Some results of this shift have been awful. In the United Kingdom, for example, which once had a single national system, there are now twenty-three train companies offering passenger service, operating on tracks and power lines owned and maintained by an independent state monopoly. Railway service in the UK is probably the most expensive, the least efficient and the least comfortable in Europe. Nor has it generated much private profit. Most passenger companies rely on subsidies from the national government and legally sanctioned price-gouging in order to maintain their margins.

So monopolies can be natural or unnatural, pure or impure, and they can be broken up and made to look like they are something else. Sweden’s Systembolaget is unnatural and pure: there is no “natural” reason for alcohol sales to be run by a monopoly, and yet the monopoly is complete. English railway carriers are natural and impure. On individual routes they are usually operated as a monopolies, since you cannot have several long-distance trains running on the same track at once; and yet they are organized as if they were in competition with one another.

And then there are the kindly octopi.

Sometimes textbooks call businesses like them “competitive monopolies.” Take the case of H.J. Heinz Company and its leading brand, Heinz Ketchup. Although Heinz Ketchup has to compete with other kinds of ketchup, for “unnatural” but perfectly legal reasons there is only one Heinz Ketchup, and Heinz can therefore control the price of its product to some extent; if it wants to keep the price unnaturally high it is free to do so.

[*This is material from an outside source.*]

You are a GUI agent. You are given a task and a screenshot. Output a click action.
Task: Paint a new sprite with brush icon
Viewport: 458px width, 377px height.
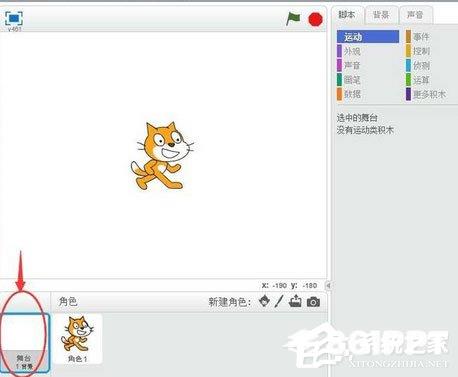tap(279, 301)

What about such famous examples as Microsoft, Apple, Google and Amazon? Here legalities concerning restraint of trade and price control, not to mention patents and intellectual property, are extremely complicated. There is a kind of “natural” dimension to the dominance each of them exercises over its market–it is a social good that most of us use the same word processing program, MS Word–but there are many unnatural elements too. Economists usually classify them as competitive monopolies, just like Heinz. If you want to buy an Apple, you have to go to Apple. If you want a Kindle, you have to go to Amazon. But a narrow focus on the ability of a company to control the pricing of its products cannot show the whole story.

These corporations are octopi. They do not only place commodities in a market. They also take hold of consumers; they control consumers’ demands. Like other large corporate enterprises today–for example, supermarket chains–they provide goods and services that customers come to require as if of their own free will, but they also create the structures of everyday life that most customers inhabit. These octopi do not consume the captives their tentacles clutch; the octopi are kindly. They do not usually gouge or cannibalize their customers; they feed them, by lowering their prices and expanding the goods and services on offer. They are so kindly that a book can sometimes be bought for less than a sandwich; a recording can be delivered in less time than it takes to tie a shoe. Nor are digital companies the only examples. Super retailers like Walmart and Costco are similarly situated with respect to their customers.

Traditional thought about monopolies, including genuinely competitive monopolies, insists on the principles of market manipulation and restraint of trade. Trusts are busted because they block competition and overcharge consumers. But now we have competitive kindly octopi who lower prices and multiply the goods and services on offer. They become so central to the organization of everyday life, and so apparently kindly, that patronizing them becomes both inevitable and indispensable, even as it also seems voluntary.

Economic thought has been in turmoil since the crash of 2008, and rightly so. We need new intellectual tools to understand the unstable, unequal world that has been created for us, without our awareness but with our tacit consent and active consumption-led participation. Monopolies have been well understood for quite some time, it seems. But the character of many of them has changed. And so have we along with them. When we hear about abuses in the treatment of workers, tax-paying, foreign income reporting, and the like, we cry with indignation; but when we hear about new products, low prices, and fast delivery, we keep begging for more.